» Work to complete: Look below for the line containing "Catalog (169, 118)"; from there, print each line exactly up to and including the line containing "[button] (84, 15)", and stop.

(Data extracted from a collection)
————————

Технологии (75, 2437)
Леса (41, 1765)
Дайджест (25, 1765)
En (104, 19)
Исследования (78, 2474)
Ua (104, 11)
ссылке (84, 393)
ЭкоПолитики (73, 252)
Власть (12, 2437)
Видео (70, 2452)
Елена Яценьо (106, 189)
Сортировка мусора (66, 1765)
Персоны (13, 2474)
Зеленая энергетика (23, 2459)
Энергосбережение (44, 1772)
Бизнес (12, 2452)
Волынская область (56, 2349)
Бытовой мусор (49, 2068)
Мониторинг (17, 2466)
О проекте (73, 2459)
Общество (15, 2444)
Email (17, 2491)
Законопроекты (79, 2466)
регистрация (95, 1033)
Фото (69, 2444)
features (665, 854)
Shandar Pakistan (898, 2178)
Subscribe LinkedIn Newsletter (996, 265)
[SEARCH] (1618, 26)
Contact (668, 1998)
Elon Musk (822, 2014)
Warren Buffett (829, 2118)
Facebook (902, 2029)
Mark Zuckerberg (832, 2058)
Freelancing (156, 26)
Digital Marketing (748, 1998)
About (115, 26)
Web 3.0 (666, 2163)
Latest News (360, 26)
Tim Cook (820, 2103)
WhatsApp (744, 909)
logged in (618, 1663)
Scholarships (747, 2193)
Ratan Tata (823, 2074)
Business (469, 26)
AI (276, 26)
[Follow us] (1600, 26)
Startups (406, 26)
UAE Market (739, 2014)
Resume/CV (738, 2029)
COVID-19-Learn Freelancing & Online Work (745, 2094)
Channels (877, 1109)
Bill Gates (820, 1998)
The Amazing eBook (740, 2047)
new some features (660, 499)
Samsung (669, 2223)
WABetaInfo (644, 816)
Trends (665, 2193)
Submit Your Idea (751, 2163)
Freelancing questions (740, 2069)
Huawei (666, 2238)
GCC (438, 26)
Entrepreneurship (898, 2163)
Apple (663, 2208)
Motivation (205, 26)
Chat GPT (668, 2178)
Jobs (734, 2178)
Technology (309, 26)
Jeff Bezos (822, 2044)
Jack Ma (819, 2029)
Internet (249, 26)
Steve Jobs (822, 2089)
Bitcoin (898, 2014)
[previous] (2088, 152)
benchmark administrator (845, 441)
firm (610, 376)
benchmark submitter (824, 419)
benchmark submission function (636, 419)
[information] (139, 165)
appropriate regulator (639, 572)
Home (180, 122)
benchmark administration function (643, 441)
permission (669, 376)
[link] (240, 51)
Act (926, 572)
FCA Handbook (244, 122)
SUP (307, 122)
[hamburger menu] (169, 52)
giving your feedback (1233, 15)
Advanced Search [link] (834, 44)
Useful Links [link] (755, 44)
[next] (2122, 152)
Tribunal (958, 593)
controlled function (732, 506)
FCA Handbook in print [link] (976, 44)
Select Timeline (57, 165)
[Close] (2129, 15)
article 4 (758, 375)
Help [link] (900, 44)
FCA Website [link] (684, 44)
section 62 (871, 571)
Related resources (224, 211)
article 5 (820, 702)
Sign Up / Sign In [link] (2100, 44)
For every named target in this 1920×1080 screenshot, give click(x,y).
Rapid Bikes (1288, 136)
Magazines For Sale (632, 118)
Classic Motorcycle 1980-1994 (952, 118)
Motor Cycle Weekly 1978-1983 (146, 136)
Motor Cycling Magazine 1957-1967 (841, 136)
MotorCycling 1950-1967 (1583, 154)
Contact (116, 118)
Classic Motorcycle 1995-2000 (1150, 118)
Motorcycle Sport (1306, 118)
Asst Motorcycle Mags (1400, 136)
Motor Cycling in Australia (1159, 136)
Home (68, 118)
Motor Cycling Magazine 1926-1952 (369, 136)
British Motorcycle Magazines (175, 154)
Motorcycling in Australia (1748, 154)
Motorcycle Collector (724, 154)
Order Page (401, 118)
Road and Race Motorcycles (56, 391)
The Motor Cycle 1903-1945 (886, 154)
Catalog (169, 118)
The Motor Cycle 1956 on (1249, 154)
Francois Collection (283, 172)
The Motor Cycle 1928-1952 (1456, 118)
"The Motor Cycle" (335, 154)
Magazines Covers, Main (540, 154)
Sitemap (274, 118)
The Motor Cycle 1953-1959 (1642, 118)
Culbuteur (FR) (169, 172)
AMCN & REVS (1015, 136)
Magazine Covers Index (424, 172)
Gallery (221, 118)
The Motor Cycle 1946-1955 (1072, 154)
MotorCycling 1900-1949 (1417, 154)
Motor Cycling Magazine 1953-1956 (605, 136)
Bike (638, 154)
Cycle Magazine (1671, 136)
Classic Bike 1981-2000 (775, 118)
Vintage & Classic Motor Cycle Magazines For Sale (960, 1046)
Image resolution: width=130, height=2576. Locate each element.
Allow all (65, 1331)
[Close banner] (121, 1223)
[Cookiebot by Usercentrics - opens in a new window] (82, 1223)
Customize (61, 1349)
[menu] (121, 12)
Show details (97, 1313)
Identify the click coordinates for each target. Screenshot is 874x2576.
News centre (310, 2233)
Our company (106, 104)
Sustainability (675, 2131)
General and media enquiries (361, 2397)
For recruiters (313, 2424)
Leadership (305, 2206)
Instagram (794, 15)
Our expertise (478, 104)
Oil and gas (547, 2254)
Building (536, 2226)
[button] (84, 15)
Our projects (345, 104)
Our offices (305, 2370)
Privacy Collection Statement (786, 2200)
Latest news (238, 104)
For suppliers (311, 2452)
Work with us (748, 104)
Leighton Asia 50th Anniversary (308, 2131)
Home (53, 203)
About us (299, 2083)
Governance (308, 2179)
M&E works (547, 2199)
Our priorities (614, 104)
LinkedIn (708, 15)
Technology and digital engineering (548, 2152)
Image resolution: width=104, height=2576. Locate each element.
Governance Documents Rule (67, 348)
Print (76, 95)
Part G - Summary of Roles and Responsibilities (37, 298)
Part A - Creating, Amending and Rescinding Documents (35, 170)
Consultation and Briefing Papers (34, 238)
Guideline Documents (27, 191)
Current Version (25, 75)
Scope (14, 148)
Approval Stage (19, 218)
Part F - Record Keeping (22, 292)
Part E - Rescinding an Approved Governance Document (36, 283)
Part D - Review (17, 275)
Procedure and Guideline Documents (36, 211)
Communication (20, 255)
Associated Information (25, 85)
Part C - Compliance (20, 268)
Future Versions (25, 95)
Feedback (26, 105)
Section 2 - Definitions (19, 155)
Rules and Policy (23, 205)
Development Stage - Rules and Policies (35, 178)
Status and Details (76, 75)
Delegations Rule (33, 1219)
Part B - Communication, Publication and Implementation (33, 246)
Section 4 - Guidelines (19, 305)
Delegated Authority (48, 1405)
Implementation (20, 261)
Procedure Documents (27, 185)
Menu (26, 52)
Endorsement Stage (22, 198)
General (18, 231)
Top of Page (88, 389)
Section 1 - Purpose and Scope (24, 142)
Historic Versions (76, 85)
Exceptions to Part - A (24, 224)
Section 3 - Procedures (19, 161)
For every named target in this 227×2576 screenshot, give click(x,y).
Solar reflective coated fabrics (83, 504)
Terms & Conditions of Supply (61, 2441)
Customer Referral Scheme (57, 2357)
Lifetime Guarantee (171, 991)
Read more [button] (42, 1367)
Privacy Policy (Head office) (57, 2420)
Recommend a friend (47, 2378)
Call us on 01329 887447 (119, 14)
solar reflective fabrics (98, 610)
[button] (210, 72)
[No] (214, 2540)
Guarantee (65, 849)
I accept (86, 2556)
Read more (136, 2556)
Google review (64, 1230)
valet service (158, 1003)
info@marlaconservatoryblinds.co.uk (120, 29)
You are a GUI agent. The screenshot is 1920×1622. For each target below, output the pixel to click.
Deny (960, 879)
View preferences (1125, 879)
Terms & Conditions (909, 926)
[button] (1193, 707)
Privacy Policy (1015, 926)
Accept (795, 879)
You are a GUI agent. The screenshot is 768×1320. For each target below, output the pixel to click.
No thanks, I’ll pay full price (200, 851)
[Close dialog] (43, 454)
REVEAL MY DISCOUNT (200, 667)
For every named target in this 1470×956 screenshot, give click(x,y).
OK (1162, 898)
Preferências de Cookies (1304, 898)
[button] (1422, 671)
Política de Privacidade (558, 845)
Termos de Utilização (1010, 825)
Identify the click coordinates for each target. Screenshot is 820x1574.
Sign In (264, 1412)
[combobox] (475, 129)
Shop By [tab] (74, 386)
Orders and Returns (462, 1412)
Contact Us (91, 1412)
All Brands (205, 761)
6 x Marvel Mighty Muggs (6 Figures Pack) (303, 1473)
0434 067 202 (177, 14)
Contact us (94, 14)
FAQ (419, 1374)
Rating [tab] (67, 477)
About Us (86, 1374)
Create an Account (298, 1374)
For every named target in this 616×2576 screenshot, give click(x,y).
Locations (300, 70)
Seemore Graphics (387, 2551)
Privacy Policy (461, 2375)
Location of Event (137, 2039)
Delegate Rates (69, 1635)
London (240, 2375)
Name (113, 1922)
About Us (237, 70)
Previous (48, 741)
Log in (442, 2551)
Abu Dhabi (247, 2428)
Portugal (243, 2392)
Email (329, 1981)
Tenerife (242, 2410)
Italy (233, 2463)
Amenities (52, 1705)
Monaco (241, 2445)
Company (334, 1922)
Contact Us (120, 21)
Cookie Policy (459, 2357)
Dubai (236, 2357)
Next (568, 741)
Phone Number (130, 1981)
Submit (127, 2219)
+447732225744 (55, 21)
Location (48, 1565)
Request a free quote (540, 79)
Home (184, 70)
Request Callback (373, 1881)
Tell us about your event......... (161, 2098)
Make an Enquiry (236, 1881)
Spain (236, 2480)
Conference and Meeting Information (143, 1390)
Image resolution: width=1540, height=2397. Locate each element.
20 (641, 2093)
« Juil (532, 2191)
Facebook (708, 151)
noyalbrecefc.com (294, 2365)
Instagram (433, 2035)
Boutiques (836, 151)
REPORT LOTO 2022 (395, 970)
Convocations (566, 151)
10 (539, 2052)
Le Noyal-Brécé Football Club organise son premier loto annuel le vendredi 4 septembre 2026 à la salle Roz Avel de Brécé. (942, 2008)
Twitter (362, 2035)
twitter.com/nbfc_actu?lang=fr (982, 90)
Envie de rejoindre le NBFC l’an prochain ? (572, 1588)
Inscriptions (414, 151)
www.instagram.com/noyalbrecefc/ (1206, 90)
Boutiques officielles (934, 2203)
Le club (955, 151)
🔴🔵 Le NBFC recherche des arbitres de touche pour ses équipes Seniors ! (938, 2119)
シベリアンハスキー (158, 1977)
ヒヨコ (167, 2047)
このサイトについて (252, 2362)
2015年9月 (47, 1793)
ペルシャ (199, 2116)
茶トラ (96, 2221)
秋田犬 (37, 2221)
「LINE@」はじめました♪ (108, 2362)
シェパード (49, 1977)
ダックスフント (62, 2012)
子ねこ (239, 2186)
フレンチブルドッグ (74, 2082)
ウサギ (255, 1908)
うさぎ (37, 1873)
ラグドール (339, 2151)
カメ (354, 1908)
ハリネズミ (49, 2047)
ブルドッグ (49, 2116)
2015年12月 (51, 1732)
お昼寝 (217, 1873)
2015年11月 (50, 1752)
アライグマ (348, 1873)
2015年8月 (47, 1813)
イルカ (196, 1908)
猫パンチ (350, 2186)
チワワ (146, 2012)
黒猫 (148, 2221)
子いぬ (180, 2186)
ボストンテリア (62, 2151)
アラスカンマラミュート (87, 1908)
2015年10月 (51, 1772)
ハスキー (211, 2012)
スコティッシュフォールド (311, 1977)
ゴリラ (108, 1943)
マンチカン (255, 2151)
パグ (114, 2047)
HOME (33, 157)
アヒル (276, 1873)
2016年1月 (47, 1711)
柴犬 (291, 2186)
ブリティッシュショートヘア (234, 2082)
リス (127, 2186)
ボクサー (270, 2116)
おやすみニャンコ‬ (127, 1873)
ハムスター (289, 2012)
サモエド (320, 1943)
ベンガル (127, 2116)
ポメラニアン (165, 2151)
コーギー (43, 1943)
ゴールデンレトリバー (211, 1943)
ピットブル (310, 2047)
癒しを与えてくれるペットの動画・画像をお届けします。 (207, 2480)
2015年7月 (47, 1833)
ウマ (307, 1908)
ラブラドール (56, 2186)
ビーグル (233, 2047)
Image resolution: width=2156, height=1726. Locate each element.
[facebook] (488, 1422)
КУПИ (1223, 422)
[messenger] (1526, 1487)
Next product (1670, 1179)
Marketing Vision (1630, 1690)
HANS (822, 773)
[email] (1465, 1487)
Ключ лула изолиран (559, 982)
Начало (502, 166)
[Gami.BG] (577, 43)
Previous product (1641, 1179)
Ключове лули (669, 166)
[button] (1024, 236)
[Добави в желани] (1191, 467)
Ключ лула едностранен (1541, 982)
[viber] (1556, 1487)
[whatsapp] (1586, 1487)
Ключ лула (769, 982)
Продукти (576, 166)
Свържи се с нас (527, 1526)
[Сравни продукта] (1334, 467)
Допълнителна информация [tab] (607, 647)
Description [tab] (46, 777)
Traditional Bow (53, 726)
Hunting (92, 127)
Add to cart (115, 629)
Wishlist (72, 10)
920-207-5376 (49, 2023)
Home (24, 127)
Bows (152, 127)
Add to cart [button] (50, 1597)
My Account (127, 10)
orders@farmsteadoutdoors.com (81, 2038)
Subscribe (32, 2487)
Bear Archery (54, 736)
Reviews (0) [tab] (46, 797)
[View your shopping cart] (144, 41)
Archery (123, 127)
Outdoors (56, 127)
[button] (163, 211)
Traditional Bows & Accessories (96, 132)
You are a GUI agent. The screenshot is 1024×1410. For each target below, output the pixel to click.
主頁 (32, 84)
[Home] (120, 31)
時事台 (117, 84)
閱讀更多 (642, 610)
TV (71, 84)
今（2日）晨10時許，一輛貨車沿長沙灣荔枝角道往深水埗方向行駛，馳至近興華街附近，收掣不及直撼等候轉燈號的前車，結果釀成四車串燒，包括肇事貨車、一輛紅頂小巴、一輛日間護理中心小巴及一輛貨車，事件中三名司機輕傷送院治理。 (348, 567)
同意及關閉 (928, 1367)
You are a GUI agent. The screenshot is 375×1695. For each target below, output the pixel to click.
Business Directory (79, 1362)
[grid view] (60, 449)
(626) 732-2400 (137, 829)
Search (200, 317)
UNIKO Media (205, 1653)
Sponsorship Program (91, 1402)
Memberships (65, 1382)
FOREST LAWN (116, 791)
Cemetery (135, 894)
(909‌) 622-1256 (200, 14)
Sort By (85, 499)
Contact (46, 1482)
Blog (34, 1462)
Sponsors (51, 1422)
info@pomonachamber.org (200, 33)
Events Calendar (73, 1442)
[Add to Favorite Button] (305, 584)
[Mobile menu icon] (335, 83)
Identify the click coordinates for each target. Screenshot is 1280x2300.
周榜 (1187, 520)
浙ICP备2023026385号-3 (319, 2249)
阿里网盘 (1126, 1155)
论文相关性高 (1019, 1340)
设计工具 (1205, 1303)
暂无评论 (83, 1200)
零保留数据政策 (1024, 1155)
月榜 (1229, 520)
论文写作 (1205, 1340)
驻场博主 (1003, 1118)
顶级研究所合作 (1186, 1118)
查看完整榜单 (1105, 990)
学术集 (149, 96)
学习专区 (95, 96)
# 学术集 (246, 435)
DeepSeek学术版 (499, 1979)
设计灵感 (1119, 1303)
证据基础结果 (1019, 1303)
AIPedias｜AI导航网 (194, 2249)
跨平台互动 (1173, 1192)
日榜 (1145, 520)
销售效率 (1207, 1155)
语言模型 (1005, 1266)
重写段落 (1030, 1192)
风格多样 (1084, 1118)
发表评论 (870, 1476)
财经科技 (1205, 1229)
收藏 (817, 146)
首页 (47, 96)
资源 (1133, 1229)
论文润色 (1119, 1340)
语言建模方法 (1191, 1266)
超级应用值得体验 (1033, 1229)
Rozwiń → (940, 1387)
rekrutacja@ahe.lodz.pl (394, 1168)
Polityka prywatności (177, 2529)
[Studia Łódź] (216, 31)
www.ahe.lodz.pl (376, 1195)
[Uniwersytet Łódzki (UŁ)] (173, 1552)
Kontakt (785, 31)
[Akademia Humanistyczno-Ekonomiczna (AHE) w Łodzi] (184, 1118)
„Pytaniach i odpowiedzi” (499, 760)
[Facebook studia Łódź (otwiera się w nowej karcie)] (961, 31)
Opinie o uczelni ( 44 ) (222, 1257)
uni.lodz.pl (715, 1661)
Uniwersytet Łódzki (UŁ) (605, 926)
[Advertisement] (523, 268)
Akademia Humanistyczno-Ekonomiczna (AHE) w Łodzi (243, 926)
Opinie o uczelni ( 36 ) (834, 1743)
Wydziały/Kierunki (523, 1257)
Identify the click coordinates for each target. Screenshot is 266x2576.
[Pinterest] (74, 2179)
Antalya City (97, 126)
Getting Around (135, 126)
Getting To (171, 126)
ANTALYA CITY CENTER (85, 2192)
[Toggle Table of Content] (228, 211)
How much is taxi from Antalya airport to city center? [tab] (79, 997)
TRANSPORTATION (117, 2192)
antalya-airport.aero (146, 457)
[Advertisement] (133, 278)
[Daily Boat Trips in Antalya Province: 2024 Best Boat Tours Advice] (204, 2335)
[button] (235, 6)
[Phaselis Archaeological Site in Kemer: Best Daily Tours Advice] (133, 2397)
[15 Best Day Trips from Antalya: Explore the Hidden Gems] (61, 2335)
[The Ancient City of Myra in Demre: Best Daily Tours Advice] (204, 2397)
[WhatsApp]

————————

» Reply:
Catalog (169, 118)
The Motor Cycle 1956 on (1249, 154)
Francois Collection (283, 172)
The Motor Cycle 1928-1952 (1456, 118)
"The Motor Cycle" (335, 154)
Magazines Covers, Main (540, 154)
Sitemap (274, 118)
The Motor Cycle 1953-1959 (1642, 118)
Culbuteur (FR) (169, 172)
AMCN & REVS (1015, 136)
Magazine Covers Index (424, 172)
Gallery (221, 118)
The Motor Cycle 1946-1955 (1072, 154)
MotorCycling 1900-1949 (1417, 154)
Motor Cycling Magazine 1953-1956 (605, 136)
Bike (638, 154)
Cycle Magazine (1671, 136)
Classic Bike 1981-2000 (775, 118)
Vintage & Classic Motor Cycle Magazines For Sale (960, 1046)
Image resolution: width=130, height=2576. Locate each element.
Allow all (65, 1331)
[Close banner] (121, 1223)
[Cookiebot by Usercentrics - opens in a new window] (82, 1223)
Customize (61, 1349)
[menu] (121, 12)
Show details (97, 1313)
Identify the click coordinates for each target. Screenshot is 874x2576.
News centre (310, 2233)
Our company (106, 104)
Sustainability (675, 2131)
General and media enquiries (361, 2397)
For recruiters (313, 2424)
Leadership (305, 2206)
Instagram (794, 15)
Our expertise (478, 104)
Oil and gas (547, 2254)
Building (536, 2226)
[button] (84, 15)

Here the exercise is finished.